## What is expected:
In the entries, find all lines that hold the word "agent" and copy them.

Supplied information START

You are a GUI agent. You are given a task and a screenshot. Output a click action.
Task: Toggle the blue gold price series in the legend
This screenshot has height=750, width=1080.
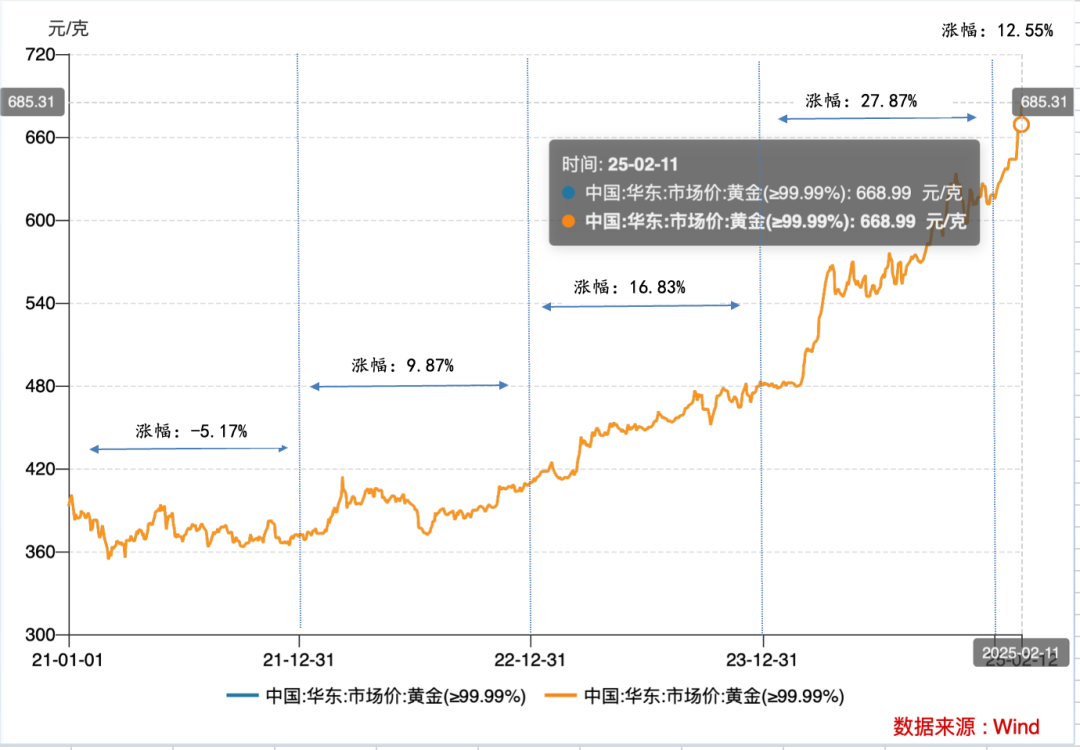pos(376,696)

Supplied information END
Supplied information START

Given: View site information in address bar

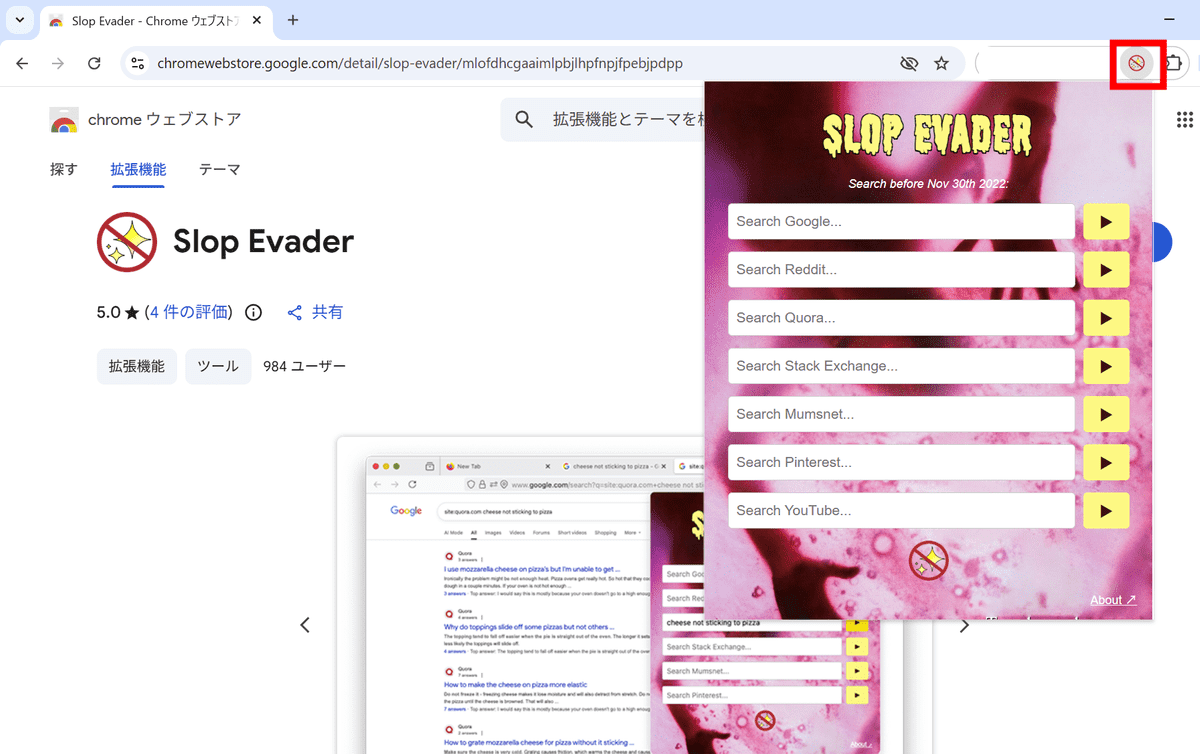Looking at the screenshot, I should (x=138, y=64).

Supplied information END
Supplied information START

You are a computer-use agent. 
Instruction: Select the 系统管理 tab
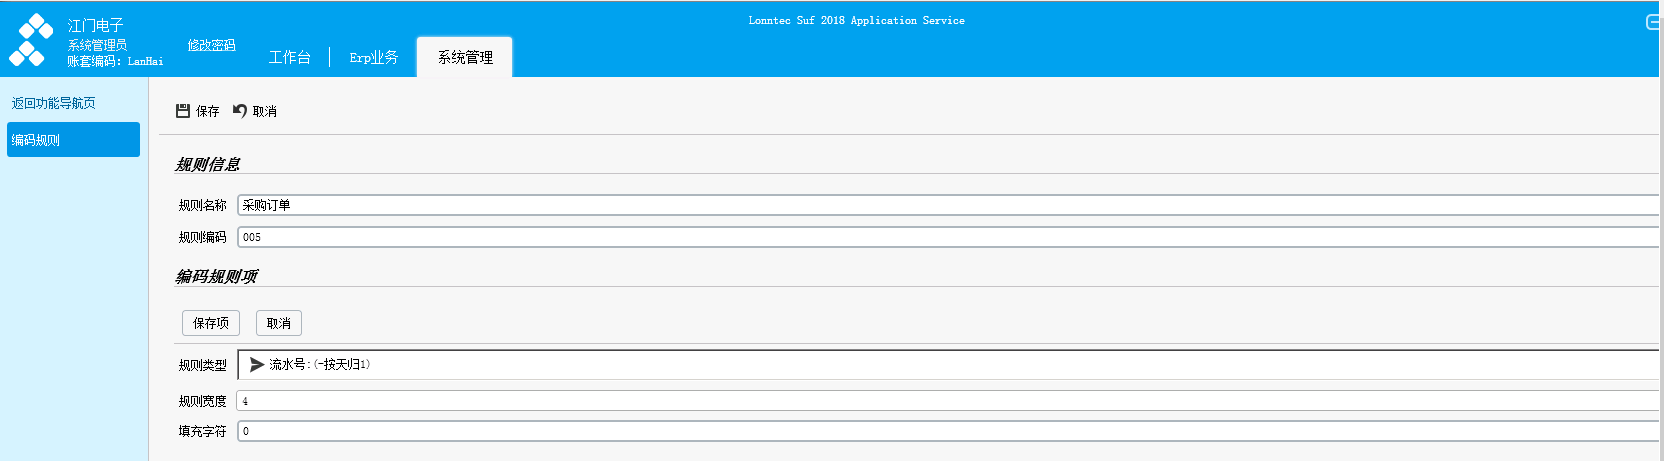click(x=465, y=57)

Supplied information END

## Output of the task:
You are a GUI agent. You are given a task and a screenshot. Output a click action.
You are a computer-use agent. 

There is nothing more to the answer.